* _ITEMS_:
..........

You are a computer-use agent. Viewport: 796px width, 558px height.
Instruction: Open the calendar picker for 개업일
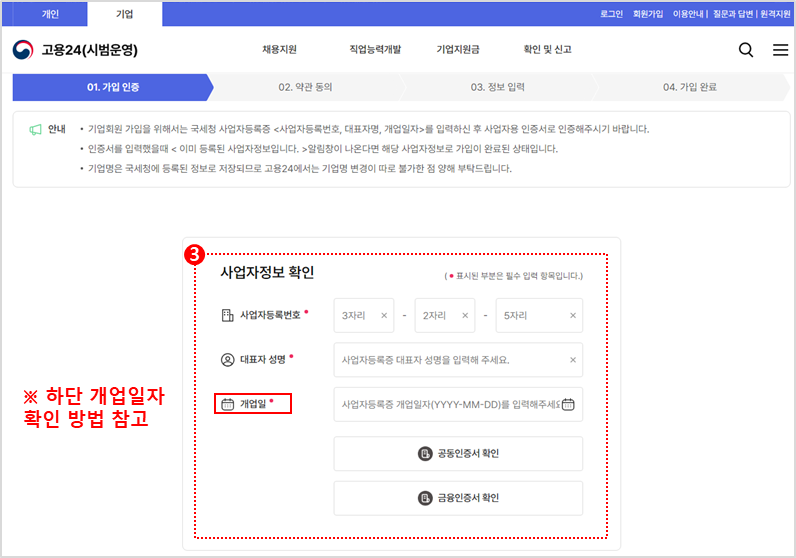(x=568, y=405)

..........

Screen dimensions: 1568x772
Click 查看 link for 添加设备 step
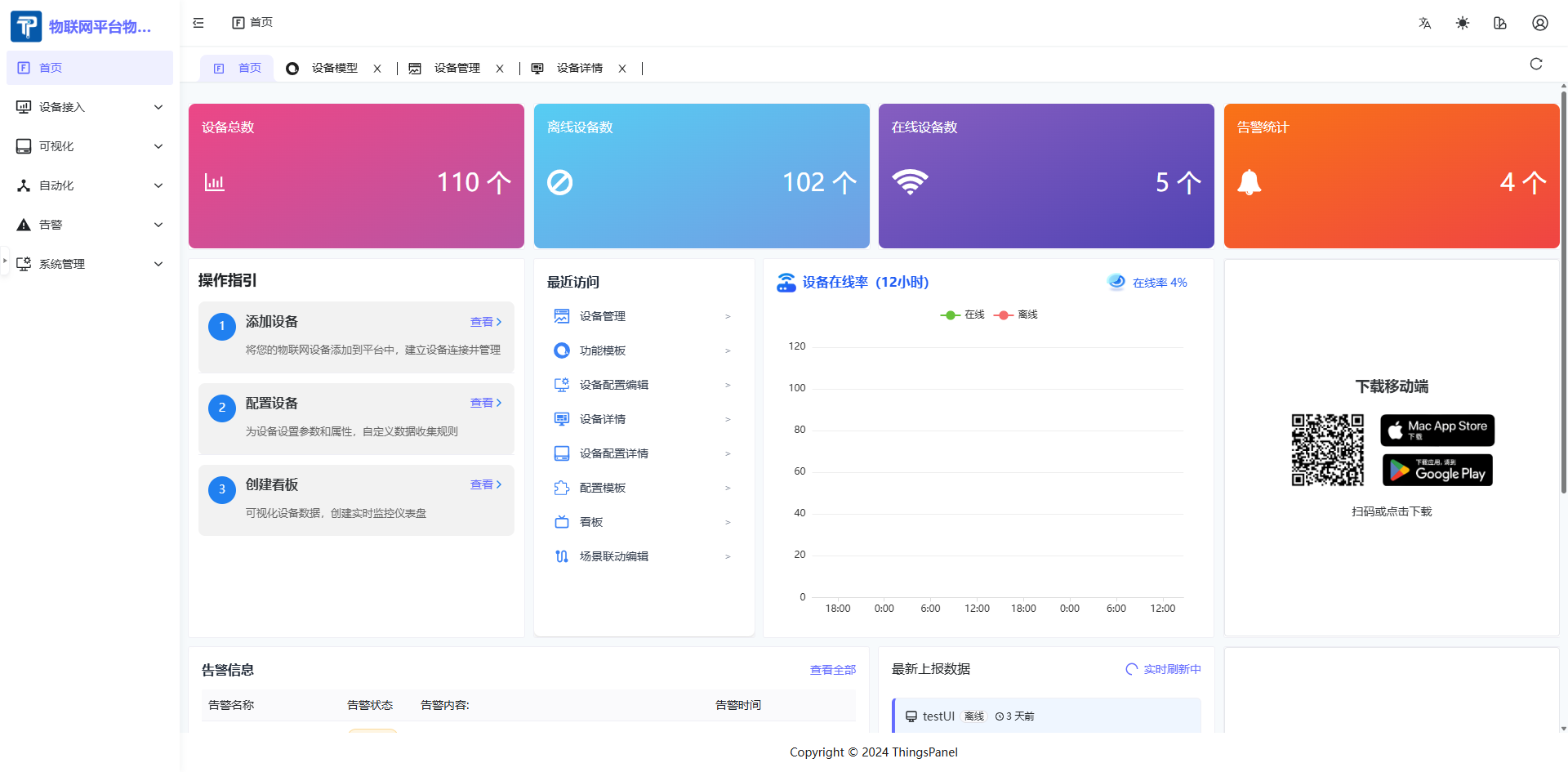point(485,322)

..........

* _WHAT YOU NEED TO DO_:
Reproduce the stretch of the data from the line containing "You are a computer-use" through the line containing "(x=568, y=405)", substituting "date picker" for "calendar picker" and changing nothing else. Omit the pictures from your answer.

* _EXERCISE RESULT_:
You are a computer-use agent. Viewport: 796px width, 558px height.
Instruction: Open the date picker for 개업일
(x=568, y=405)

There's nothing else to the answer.